Problem:
Count the lines of the listing below that contain the word "button", matching case exactly. Reply with the number alone.

Dataset records:
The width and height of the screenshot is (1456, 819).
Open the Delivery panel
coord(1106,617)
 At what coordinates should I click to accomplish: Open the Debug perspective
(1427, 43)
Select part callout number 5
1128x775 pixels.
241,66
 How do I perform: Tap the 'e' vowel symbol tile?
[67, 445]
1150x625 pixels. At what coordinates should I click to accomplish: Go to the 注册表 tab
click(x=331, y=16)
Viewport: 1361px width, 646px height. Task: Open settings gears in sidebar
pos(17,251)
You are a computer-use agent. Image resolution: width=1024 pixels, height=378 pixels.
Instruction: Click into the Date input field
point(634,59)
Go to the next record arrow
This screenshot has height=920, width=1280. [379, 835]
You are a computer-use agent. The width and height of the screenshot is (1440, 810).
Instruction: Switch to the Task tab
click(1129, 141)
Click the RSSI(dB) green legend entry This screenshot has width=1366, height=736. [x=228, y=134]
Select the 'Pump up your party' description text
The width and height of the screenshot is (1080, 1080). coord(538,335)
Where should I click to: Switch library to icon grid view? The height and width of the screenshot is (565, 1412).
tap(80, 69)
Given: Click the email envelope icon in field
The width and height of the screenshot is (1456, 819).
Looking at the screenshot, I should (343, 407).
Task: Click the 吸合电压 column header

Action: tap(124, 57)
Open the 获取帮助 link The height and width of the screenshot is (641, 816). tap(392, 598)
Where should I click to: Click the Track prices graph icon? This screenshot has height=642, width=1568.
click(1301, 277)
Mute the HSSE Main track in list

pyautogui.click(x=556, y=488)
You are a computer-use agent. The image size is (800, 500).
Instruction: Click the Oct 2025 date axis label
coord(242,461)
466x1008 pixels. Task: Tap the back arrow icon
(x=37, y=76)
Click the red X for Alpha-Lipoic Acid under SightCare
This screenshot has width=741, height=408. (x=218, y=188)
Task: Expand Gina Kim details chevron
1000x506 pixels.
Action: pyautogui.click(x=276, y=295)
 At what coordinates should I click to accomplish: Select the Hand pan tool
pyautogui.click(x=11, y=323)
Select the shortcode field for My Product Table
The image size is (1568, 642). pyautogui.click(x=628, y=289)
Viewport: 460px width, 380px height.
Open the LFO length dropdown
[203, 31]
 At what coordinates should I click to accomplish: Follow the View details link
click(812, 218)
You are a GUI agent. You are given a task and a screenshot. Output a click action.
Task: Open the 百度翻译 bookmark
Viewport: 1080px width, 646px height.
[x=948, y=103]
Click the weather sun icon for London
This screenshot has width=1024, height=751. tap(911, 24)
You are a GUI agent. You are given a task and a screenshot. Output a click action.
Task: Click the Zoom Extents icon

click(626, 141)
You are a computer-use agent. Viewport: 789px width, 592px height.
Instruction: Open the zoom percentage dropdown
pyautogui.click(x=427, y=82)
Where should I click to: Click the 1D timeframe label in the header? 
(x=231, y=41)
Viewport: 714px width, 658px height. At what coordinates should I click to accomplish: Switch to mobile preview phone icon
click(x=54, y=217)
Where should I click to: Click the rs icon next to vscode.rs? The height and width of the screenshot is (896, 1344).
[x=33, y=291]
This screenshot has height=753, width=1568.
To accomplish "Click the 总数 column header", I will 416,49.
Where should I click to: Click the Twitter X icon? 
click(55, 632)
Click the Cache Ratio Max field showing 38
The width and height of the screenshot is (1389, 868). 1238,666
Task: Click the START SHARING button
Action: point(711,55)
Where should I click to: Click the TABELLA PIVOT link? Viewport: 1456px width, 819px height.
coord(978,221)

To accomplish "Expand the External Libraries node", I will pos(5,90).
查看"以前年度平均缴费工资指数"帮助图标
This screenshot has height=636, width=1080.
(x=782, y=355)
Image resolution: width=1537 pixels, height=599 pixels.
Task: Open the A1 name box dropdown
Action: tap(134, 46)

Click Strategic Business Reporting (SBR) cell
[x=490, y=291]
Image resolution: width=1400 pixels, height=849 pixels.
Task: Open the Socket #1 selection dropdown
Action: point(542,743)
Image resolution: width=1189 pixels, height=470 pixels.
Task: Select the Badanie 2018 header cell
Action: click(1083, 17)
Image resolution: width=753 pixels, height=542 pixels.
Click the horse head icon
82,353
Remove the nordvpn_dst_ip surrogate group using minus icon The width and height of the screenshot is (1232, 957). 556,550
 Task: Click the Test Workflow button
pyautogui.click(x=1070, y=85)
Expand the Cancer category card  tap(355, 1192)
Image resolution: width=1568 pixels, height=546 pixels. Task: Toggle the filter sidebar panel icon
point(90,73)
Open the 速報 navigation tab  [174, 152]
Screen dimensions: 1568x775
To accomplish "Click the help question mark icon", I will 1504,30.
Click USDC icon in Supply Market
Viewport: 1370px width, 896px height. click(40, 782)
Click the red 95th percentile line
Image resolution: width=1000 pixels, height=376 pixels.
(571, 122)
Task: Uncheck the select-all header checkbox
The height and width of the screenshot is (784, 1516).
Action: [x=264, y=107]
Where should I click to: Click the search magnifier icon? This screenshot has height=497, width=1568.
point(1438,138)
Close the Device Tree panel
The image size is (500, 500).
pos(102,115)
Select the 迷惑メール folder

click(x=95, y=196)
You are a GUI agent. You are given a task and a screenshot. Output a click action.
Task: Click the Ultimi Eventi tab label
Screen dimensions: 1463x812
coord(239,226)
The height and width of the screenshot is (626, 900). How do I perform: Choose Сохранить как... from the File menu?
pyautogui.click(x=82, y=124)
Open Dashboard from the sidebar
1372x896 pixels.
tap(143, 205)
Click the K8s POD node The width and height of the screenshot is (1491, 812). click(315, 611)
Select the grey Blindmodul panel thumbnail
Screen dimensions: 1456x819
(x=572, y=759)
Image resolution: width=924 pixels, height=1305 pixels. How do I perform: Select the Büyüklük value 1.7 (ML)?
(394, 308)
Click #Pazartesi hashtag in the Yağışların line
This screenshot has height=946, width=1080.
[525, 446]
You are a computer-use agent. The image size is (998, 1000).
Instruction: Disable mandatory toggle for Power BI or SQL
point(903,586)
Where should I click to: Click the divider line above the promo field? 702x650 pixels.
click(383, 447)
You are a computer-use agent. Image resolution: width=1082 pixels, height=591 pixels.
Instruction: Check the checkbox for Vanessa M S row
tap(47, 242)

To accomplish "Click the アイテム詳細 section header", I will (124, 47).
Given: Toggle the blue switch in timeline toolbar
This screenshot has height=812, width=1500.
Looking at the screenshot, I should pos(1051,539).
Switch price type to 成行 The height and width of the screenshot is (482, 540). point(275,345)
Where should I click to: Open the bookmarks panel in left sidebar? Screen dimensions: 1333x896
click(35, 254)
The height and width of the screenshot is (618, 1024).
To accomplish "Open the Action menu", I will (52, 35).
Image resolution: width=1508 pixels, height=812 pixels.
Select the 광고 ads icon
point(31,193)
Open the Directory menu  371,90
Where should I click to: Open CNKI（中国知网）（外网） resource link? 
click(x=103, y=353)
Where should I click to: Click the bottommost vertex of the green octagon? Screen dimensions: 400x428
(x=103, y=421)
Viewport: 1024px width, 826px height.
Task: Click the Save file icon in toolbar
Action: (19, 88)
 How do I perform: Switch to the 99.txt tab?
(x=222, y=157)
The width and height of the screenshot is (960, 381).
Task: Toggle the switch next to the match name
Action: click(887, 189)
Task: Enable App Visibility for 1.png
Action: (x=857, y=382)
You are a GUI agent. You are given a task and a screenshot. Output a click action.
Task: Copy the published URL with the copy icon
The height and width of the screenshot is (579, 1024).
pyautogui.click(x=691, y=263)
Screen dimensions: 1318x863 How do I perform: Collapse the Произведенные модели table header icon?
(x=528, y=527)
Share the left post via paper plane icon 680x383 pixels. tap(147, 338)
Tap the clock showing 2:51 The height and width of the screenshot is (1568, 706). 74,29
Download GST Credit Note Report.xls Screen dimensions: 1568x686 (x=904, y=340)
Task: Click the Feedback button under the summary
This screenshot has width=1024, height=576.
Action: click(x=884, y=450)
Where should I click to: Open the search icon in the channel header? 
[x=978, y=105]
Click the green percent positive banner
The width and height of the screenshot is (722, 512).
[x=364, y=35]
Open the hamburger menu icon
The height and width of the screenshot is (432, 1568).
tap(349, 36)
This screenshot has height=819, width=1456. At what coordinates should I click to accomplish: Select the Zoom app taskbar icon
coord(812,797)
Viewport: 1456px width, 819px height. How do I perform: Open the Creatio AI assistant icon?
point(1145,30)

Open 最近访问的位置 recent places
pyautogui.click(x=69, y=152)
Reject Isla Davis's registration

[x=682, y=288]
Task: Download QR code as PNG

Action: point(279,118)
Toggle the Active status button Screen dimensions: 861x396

Answer:
4